*** Selected text ***

Steven Burik’s The End of Comparative Philosophy and the Task of Comparative Thinking (2009) pushed the discussion further, examining the relationship between Heidegger, Derrida, and Daoism within a framework that sought to move beyond the limitations of traditional comparative philosophy. Burik argued that the comparison of Heidegger and Daoism reveals the need for a new form of “comparative thinking” that avoids both the Hegelian subsumption of Chinese thought under Western categories and the relativist refusal to compare at all.[25]
The Heidegger-Daoism connection remains a contested topic. Defenders argue that it demonstrates the philosophical depth of the Daoist tradition and the potential for genuine dialogue between Chinese and Western philosophy. Critics argue that it instrumentalizes Daoism, using it as a tool for Western philosophical self-critique rather than engaging with it on its own terms. Both positions have merit, and the debate illuminates a fundamental tension in comparative philosophy: the difficulty of engaging with another philosophical tradition without either assimilating it to one’s own categories or exoticizing it as radically other.

***

Required work — List every person named in the passage on Heidegger and Daoism, including Hegel through the word "Hegelian". The material that follows isn't needed for anything here.

*** Collected data ***

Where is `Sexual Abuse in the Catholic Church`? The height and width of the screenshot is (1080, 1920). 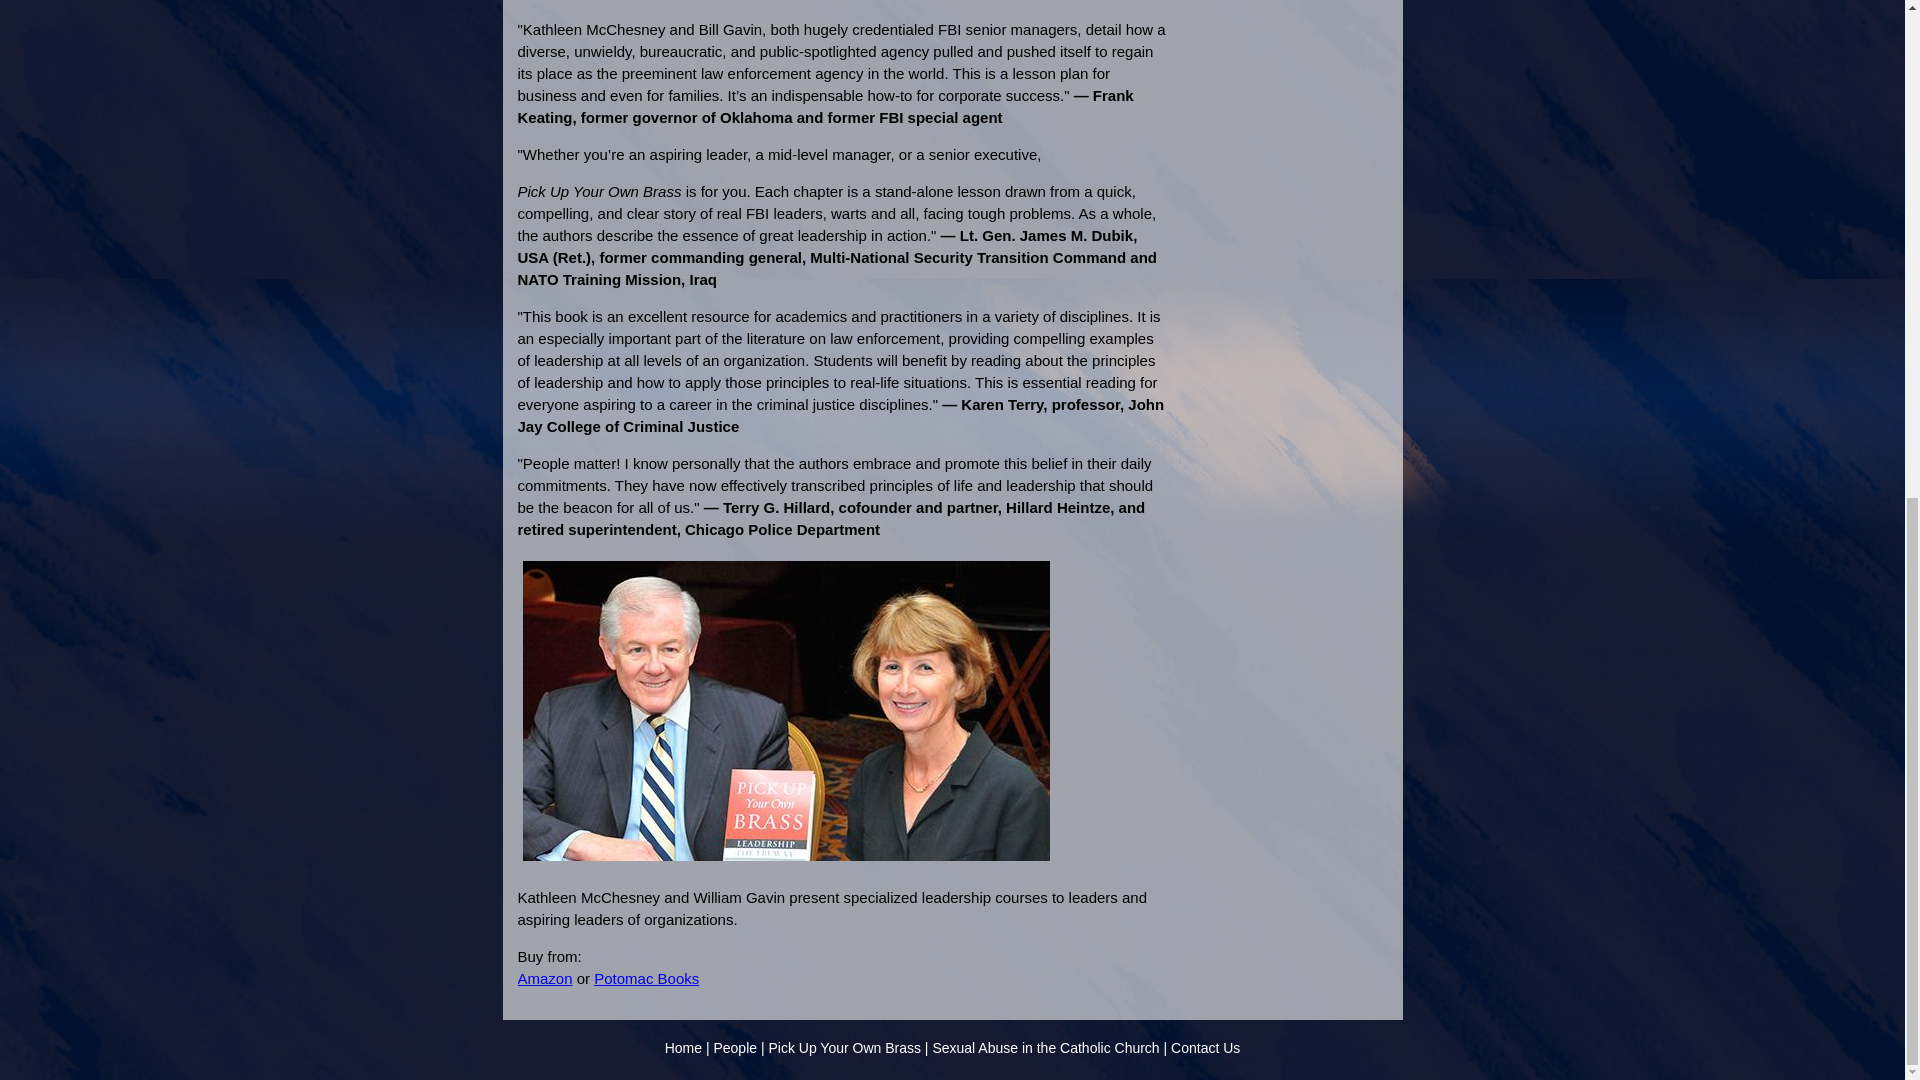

***

Finished answer — Steven Burik, Heidegger, Derrida, Hegel